» **Selected passage**:
— BEGIN —
197.       The s 204 statements of Wenn and Fortuin were filed in the docket, and charges against them were later withdrawn on 12 April 2016. The reason for the delay in that regard was that Britz needed time to verify and corroborate the information provided by the women in the s 204 statements. This she did by subpoenaing Nedbank and the cell phone service providers to provide information.  Also, the DPP needed time to decide whether or not the women could be used as s 204 witnesses.

 

198.       In the light of Fortuin’s volt face in the witness box on 3 December 2018, Britz took the precaution of taking two further statements from Wenn on 12 December 2015. One of these statements concerned Wenn’s s 204 statement: Britz read back Wenn’s s 204 statement to her line by line from her laptop, and Wenn gave no indication that there was anything wrong or false in the statement. The other statement recorded Wenn’s refusal of the State’s offer of witness protection.

 

199.       Britz produced a download of Whats App communications between herself and Wenn commencing on 28 November 2018, which included communication about Fortuin’s recantation in the witness box (exhibit TWT 2.f). Certain voice notes were played in Court (TWT.2.f.1). The communications showed an ostensibly friendly, mutually caring relationship between Wenn and Britz. When Wenn began testifying on 4 February 2019 and broke down in the witness box, Britz accompanied her to the bathroom and comforted her. Wenn cried in Britz’s arms.

 

200.       Britz testified that she had received confidential information that Fortuin and Wenn were going to be approached to change their evidence. On 17 February 2019 (after Wenn had already recanted her s 204 statement, but before the Wenn trial had commenced), Britz was called to the scene of the arrest of Rushdien Abrahams (“Abrahams”), who had been arrested with drugs and cash. (Abrahams was known to Britz as an associate of Murphy. They were raised by the same mother, and Abrahams had been present when the Asset Forfeiture Unit (“AFU”) was seizing Murphy’s assets at [...] T[...] Street, and had acted as if he were Murphy’s legal representative.)

 

201.       Abrahams proceeded to show Britz a Whats App conversation between himself and Wenn on his cell phone. Britz recognized Wenn’s profile picture, and took photographs or “screen shots” of the profile picture and the conversation between Wenn and Abrahams.   

 

202.       Mr Van der Berg objected to the screen shots being placed before the court, on the grounds that the evidence amounted to hearsay. Mr Beg placed on record that Wenn did not deny that she was the recipient of the Whats App messages from Abrahams. However, when asked whether he objected to the admission of the evidence, he took his cue from Mr Van der Berg and likewise objected. I was not satisfied that the screen shots had sufficient potential probative value to be admitted in terms of s 3(1)(c) of the Law of Evidence Amendment Act 45 of 1988 (“the Hearsay Act”), and I therefore ruled that the screenshots were not admissible at that stage, but that the question could be revisited if circumstances changed. (The screenshots were subsequently admitted as evidence in the main trial when Wenn was cross-examined on the contents thereof.)
— END —
» **Dataset extract**:
— BEGIN —
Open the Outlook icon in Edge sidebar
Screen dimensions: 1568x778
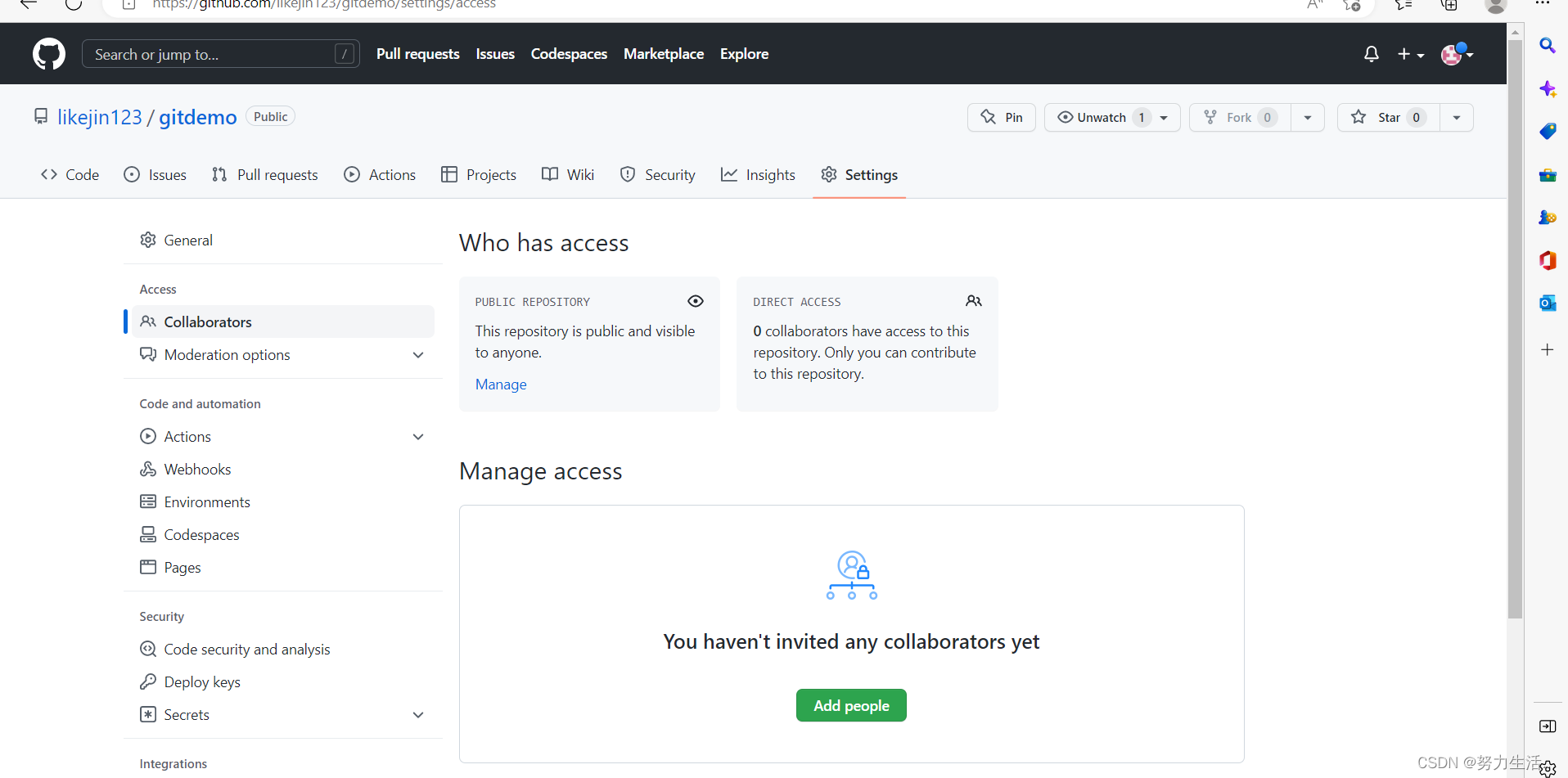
— END —
List every person named in the court judgment excerpt. The material isn't needed for the task.

Wenn, Fortuin, Britz, Rushdien Abrahams, Murphy, Mr Van der Berg, Mr Beg